Others include existing tools like OpenAI's Sora, which remains heavily restricted, but OpenAI is encouraging marketing agencies and indie and Hollywood directors to use it. (OpenAI CTO Mira Murati attended the 2024 Cannes Film Festival.) This year's TriBeCa Film Festival, which is partnering with Runway to curate films made with AI tools, screened short films made with Sora by directors who were given early access.

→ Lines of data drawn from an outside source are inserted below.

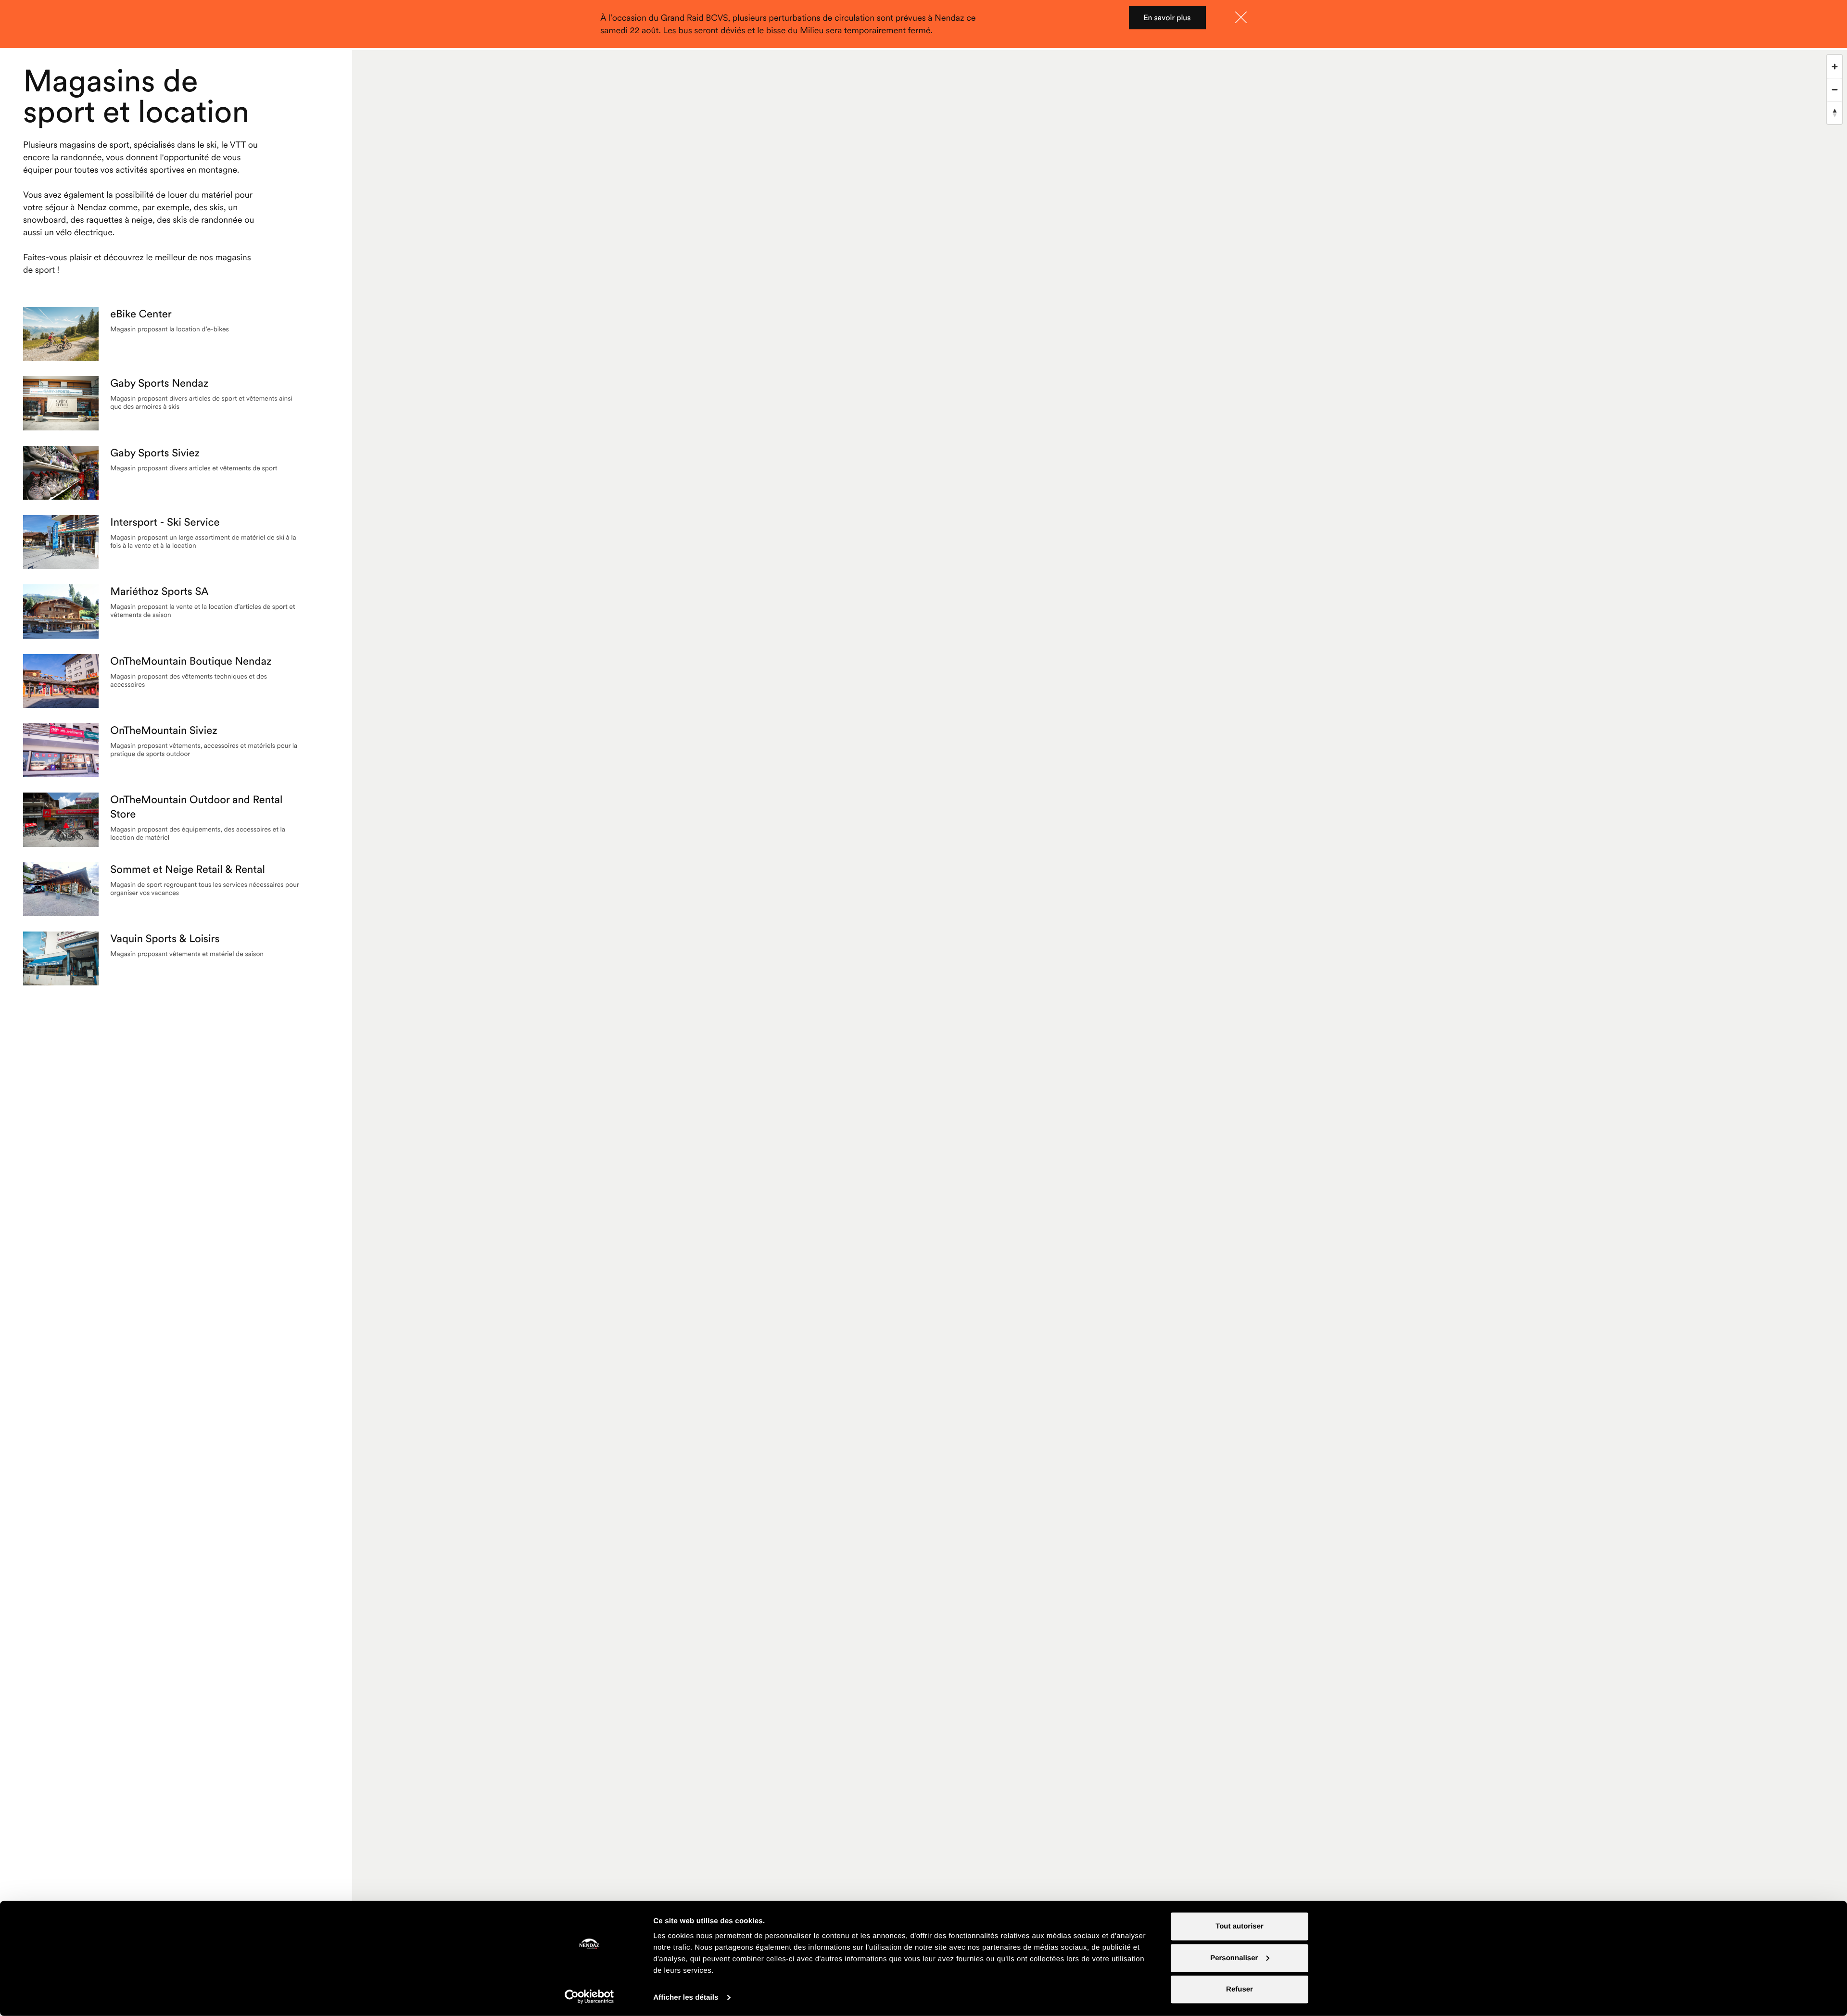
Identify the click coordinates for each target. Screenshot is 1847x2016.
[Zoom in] (1834, 66)
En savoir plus (1166, 18)
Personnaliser (1234, 1957)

Google is also making its image generation model, Veo, available to select creators, including Donald Glover (aka Childish Gambino) and his creative agency Gilga, and is working to bring Veo to products like YouTube Shorts.
Regardless of how the various collaborations play out, one thing is clear: generative AI video tools threaten to upend the film and TV industry as we know it.
Image credit: Runway
Film director Tyler Perry recently said he canceled plans for an $800 million expansion for his production studio because of Sora's potential, and Joe Russo, director of Marvel's flagship films such as “Avengers: Endgame,” predicts that AI will be able to make full-fledged movies within a year.
A 2024 study commissioned by the Animation Guild, a union representing Hollywood animators and cartoonists, found that 75% of film production companies that adopted AI cut, consolidated, or eliminated jobs after deploying the technology. The study also estimated that more than 100,000 jobs in the U.S. entertainment industry will be destroyed by generative AI by 2026.
Extremely strong labor protections will be needed to prevent video generation tools from following in the footsteps of other generative AI technologies and causing a sharp decline in demand for creative jobs.